I’ve been asked that a couple of times over the past 2 1/2 weeks, and my answer is honest in its bewilderment: “It’s a little strange!” I don’t remember 20 or even 21 feeling quite this surreal. On the other hand, 20 and 21 were both a long time ago, so perhaps a faulty memory can be forgiven 😉
I resolved a couple of years ago that for my 30th birthday, I would dye my hair for the first time. Something about it sounded (to me) adventurous, glamorous, and womanly, as opposed to the number “30,” which sounds so much older and more austere than I actually feel. Dyeing my hair seemed like a great way to celebrate my birthday, something fun and exciting enough to stave off my existential dread over this particular birthday.
I know, I know, it probably sounds silly. “Age is just a number, right?” I’d ask myself. “Right,” I would answer back. And yet it still made me cringe…until last week, when I read the second chapter of Joy Clarkson’s new book, Aggressively Happy.
In the chapter “Flounder Well,” Joy talks about processing change, confusion, or the sense that our lives aren’t going the way we’d hoped or planned, in healthy and constructive ways. She describes an idea from improvisational theater, known as the “Yes, and” formula, and encourages her readers to invest in themselves physically, intellectually, and spiritually. It’s wonderful–I can’t recommend this chapter enough!
But in the section entitled “Don’t Be a Total Mess,” she also proposes something that proved quite radical for me:
“An adult is someone who is in charge of their life and who regards themself with the respect befitting that role. […] Being an adult doesn’t mean fitting into some predetermined box of how adults should live; it means relishing your role as queen (or king) of your life, creating a life of order and simplicity, which becomes a source of stability to others.” [emphasis mine]Joy Clarkson, “Aggressively Happy: A Realist’s Guide to Believing in the Goodness of Life”
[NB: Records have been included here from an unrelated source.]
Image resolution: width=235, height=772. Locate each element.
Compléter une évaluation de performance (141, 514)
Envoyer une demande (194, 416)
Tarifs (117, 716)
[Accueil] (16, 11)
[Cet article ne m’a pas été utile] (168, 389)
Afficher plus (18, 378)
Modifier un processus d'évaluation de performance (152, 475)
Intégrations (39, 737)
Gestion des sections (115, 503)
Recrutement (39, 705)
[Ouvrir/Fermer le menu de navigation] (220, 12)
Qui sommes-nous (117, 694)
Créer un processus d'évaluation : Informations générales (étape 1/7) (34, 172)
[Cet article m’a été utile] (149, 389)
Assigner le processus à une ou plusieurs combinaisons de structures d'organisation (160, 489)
Thinking of myself in such courageous, empowered terms does not come naturally to me. But this passage reminded me that I do have the power and agency to burn that “predetermined Adulthood Box,” to embrace my life as it is, and to make something beautiful out of it with the tools God has abundantly given me. Being “the queen of my life” doesn’t mean I’m self-indulgent, heedless or arrogant. It simply means that I can (and should!) “regard myself with the respect that the responsibility I take for my own life merits.” I am a person who matters, and the strength and dignity of that knowledge allows me to love and serve others in a healthy, confident way.
So, how does it feel to be 30? It’s still a little strange. But I’m holding my head higher this week, stepping forward in faith, and bringing more cosmos to the chaos of my own life.
That’s got to be a big step in the right direction.